You may or may not be reading this on Christmas Eve or Christmas Day, since I expect most people to be spending time with their families. However, I’d like to know about your Christmas. How did you spend it? Let us know in the comments!

Merry Christmas everyone!

My “Traditional” Japanese Christmas Dinner

Japan doesn’t have a long Christmas tradition, as it’s a more recent trend here.  It’s also mainly done to sell more things and make more money.  It’s entirely commercial.  It’s also a time for couples to go on dates and exchange gifts.  It’s typically not a family holiday, but parents will sometimes give their children gifts.  Also, it’s very difficult to find turkey here, so we have to make do with other things.

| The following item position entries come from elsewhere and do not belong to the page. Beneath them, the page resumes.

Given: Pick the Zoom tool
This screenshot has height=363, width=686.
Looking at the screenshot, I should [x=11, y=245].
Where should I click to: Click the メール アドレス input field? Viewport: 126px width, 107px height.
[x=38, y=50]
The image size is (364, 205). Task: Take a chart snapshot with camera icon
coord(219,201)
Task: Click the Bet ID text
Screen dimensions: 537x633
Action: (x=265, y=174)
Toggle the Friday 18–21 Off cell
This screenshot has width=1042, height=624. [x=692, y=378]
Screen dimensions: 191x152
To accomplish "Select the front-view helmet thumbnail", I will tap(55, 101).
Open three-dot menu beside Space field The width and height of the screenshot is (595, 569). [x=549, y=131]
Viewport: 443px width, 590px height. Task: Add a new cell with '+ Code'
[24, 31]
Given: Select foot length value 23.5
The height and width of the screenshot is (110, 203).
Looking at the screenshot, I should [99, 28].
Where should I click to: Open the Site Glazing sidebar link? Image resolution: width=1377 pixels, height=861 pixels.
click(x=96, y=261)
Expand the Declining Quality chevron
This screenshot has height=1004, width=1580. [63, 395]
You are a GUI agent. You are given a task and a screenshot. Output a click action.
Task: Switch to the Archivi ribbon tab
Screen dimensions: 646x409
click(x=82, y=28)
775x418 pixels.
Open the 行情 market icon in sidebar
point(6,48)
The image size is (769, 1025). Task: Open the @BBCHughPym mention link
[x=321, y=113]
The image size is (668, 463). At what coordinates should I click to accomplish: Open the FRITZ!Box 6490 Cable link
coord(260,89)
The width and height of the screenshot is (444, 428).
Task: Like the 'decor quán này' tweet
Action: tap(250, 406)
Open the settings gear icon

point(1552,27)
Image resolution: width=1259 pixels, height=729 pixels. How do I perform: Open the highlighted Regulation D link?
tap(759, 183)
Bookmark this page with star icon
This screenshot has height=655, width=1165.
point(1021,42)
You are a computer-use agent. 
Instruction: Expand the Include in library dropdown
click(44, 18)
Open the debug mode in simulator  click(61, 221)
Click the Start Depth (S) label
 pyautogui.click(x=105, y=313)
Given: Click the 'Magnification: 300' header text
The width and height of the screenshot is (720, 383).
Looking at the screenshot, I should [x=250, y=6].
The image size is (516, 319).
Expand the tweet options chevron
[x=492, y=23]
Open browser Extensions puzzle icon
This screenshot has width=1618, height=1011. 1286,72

And that brings me to my Christmas dinner today.  This is the “traditional” Christmas dinner.  Just take a look.

20141225-181635-65795578.jpg

20141225-181647-65807956.jpg

20141225-181703-65823146.jpg

That’s right, Kentucky Fried Chicken!  We had some regular KFC chicken, boneless chicken, French fries (no gravy in Japan), salad, and a “Christmas cake.”  It was actually a chocolate cake.  To many Japanese people, Christmas means cake.  They’re often very surprised to find out that cake isn’t a big tradition where I’m from.  Sure, people get fruitcake, but it’s often not really enthusiastically accepted.  I don’t have a picture, but they also dress up the Colonel Sanders statues outside the restaurants like Santa Claus.

I guess for many of you, Christmas is just getting started, while it’s coming to an end here.  Merry Christmas everyone! Enjoy your day.